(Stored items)
╭──
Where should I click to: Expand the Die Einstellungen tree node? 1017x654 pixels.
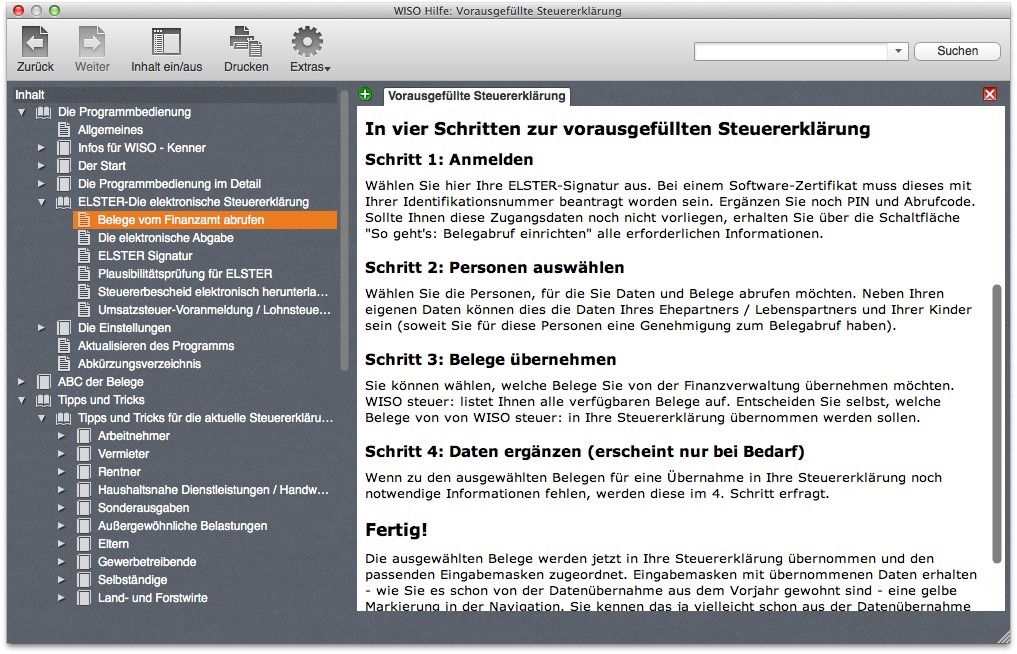[42, 328]
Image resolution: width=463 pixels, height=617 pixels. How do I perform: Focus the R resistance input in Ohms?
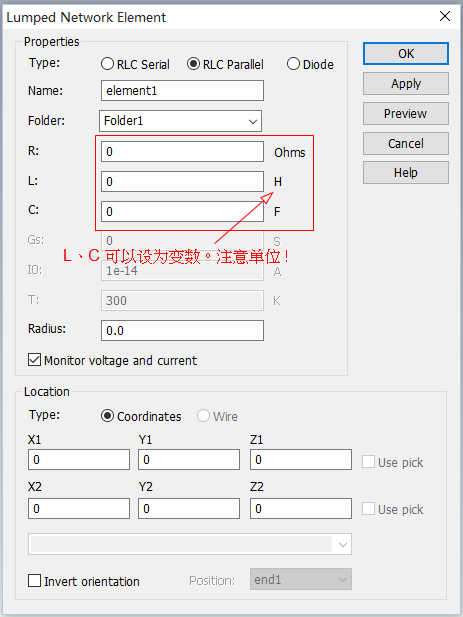[x=182, y=151]
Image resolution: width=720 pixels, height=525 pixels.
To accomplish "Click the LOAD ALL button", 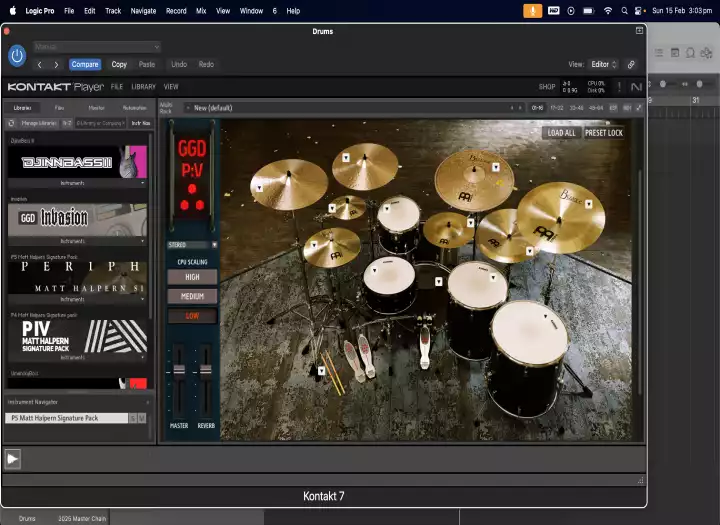I will tap(561, 133).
╰──
◆ The task
Copy nothing past the line containing "Image resolution: width=720": reproduce every line from the start of the records up to it, skipping pictures.

◆ Result of the task
Where should I click to: Expand the Die Einstellungen tree node? 1017x654 pixels.
[42, 328]
Image resolution: width=463 pixels, height=617 pixels. How do I perform: Focus the R resistance input in Ohms?
[x=182, y=151]
Image resolution: width=720 pixels, height=525 pixels.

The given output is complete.